Work order. Using the records below, report how many lines include "search", and give no more than the number.

Stored data entries.
※ ※ ※
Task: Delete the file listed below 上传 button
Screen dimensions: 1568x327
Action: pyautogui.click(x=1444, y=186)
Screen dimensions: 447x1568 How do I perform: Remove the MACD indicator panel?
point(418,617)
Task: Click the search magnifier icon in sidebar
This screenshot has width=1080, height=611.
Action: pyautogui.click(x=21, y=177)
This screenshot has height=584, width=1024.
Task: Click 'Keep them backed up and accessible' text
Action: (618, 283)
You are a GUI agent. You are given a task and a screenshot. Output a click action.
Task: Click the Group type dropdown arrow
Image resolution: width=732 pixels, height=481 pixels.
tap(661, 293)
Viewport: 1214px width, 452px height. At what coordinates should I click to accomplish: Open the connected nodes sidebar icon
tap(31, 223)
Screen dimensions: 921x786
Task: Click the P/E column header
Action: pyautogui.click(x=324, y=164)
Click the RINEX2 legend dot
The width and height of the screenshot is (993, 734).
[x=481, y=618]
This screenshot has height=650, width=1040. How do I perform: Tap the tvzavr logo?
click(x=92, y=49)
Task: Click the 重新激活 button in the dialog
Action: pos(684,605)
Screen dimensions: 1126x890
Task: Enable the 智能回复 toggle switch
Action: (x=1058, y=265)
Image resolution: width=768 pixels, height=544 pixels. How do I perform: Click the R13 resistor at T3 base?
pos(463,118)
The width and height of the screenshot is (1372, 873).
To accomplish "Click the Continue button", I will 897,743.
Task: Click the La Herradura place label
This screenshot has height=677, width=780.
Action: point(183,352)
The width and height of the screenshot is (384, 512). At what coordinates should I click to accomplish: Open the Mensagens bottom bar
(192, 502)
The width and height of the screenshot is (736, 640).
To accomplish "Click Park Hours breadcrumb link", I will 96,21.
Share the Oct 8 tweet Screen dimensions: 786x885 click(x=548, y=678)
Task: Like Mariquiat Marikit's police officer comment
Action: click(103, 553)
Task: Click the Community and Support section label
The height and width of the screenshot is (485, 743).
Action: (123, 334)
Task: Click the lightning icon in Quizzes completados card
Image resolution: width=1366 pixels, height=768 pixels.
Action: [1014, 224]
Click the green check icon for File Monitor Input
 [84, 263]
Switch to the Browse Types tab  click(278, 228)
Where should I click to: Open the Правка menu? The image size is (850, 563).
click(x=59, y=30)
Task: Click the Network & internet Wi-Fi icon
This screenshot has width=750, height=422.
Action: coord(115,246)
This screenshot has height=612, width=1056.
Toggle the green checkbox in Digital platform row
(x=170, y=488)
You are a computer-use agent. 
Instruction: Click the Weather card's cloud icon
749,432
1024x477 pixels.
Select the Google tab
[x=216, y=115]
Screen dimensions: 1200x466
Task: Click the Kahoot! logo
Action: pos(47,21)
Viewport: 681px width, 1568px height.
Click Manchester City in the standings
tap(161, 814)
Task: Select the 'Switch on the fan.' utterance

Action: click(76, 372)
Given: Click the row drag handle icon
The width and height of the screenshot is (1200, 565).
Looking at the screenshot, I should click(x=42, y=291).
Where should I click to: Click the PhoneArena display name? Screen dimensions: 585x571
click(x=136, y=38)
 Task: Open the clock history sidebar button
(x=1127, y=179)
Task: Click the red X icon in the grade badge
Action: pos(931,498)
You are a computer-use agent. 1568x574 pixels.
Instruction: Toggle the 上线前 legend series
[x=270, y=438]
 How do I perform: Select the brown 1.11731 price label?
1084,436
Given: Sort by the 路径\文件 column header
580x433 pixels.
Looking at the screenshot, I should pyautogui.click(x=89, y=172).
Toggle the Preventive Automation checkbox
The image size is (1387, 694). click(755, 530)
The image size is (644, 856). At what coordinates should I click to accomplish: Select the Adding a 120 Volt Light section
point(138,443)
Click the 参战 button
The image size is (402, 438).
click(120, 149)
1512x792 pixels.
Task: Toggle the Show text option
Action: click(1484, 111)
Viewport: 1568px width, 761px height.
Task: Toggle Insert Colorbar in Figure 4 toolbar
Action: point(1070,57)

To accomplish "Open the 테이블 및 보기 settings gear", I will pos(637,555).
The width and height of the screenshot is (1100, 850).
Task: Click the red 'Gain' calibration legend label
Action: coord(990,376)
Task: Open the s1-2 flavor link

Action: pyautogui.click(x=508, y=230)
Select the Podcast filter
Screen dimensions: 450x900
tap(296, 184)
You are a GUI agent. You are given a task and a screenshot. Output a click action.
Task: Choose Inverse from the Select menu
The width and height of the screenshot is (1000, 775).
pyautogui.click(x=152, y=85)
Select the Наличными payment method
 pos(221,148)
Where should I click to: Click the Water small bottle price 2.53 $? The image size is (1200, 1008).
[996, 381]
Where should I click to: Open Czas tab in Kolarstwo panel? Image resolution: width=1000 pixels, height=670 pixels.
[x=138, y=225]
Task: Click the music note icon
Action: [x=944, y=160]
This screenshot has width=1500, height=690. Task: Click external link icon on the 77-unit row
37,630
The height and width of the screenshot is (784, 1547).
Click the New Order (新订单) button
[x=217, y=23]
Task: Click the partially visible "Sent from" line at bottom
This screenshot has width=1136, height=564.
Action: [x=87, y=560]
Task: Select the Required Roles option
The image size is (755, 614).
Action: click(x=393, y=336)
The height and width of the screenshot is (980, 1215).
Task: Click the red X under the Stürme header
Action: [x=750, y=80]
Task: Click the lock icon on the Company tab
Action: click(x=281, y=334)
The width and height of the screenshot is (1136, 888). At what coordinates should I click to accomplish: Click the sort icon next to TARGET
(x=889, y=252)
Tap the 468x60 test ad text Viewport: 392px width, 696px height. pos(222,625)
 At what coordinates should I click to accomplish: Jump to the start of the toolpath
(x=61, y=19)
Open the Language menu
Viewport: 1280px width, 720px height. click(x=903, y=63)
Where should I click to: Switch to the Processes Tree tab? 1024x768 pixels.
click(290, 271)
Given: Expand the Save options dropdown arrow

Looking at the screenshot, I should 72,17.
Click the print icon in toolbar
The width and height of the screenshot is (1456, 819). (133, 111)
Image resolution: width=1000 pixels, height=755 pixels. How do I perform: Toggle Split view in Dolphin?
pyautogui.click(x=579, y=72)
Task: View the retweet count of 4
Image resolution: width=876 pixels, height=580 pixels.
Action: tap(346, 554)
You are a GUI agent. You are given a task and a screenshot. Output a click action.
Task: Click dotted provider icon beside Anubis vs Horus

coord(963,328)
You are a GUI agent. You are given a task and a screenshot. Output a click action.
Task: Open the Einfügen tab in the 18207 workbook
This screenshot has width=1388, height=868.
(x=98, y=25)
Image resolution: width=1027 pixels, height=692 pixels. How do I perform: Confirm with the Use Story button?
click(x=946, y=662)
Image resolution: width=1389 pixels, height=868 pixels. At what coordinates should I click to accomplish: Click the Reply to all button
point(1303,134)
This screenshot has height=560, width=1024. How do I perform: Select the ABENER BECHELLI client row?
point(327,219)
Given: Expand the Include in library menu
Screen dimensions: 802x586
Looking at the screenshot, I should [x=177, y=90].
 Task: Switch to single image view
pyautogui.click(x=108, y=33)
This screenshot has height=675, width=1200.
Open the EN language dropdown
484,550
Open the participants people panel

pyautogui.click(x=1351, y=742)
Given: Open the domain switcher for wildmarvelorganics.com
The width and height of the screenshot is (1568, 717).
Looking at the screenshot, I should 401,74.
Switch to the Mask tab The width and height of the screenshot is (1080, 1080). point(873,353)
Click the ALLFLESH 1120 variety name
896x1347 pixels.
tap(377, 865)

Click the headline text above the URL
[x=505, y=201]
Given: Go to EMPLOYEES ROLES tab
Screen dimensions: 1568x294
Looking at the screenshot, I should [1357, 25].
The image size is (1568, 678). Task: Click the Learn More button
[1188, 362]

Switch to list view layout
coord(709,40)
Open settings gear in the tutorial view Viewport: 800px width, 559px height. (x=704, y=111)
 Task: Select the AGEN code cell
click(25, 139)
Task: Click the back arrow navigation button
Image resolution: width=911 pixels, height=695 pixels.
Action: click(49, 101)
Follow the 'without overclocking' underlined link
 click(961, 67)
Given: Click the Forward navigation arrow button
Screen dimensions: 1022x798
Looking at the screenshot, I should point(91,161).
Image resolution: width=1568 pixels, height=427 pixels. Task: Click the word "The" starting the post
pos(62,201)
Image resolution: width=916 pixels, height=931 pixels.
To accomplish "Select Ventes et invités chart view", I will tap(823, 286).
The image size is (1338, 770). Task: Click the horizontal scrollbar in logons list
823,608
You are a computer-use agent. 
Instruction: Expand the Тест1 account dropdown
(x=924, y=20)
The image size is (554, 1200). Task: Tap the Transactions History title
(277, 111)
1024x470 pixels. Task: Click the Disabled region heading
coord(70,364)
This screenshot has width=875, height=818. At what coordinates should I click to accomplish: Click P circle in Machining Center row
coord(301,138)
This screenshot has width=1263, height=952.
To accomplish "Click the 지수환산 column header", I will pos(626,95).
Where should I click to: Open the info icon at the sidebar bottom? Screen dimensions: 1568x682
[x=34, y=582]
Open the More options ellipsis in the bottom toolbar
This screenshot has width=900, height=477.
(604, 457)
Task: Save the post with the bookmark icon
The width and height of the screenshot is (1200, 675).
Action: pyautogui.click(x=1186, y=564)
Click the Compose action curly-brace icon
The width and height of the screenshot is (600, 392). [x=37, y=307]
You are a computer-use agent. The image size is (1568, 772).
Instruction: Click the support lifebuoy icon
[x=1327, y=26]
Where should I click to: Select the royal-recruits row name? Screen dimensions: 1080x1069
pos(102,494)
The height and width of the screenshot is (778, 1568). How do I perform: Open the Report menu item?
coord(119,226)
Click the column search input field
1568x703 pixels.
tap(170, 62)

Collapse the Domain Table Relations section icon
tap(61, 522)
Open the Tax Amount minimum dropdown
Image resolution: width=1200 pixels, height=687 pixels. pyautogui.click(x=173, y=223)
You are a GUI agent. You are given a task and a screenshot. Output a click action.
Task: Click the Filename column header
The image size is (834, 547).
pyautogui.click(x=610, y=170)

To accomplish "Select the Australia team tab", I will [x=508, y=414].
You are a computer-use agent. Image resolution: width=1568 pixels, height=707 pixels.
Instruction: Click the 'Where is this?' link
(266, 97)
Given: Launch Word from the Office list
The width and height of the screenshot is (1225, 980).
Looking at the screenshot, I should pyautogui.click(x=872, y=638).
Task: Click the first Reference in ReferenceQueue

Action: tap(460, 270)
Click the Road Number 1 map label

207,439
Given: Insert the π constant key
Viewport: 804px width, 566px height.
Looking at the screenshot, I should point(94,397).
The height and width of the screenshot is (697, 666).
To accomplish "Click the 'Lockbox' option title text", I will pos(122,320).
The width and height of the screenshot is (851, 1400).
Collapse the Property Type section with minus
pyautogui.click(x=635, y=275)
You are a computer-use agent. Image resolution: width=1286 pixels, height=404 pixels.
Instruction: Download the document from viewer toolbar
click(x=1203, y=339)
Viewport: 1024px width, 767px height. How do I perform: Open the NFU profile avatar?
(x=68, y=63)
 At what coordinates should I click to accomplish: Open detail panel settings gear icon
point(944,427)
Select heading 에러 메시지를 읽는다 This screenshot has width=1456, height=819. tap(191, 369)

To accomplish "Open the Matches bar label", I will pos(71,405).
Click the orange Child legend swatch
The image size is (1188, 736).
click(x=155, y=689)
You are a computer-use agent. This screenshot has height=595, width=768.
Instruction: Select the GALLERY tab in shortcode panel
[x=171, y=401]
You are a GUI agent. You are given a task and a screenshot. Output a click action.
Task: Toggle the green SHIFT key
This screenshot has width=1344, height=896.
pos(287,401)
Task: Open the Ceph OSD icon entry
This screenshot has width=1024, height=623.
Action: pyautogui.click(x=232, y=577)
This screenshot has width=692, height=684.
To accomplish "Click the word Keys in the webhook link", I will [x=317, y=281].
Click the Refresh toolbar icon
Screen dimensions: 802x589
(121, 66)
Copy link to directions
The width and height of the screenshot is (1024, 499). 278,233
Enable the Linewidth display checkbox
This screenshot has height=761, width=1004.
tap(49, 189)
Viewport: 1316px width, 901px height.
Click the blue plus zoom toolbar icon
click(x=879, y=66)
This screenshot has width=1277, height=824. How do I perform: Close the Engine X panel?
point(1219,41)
※ ※ ※
Task output. 2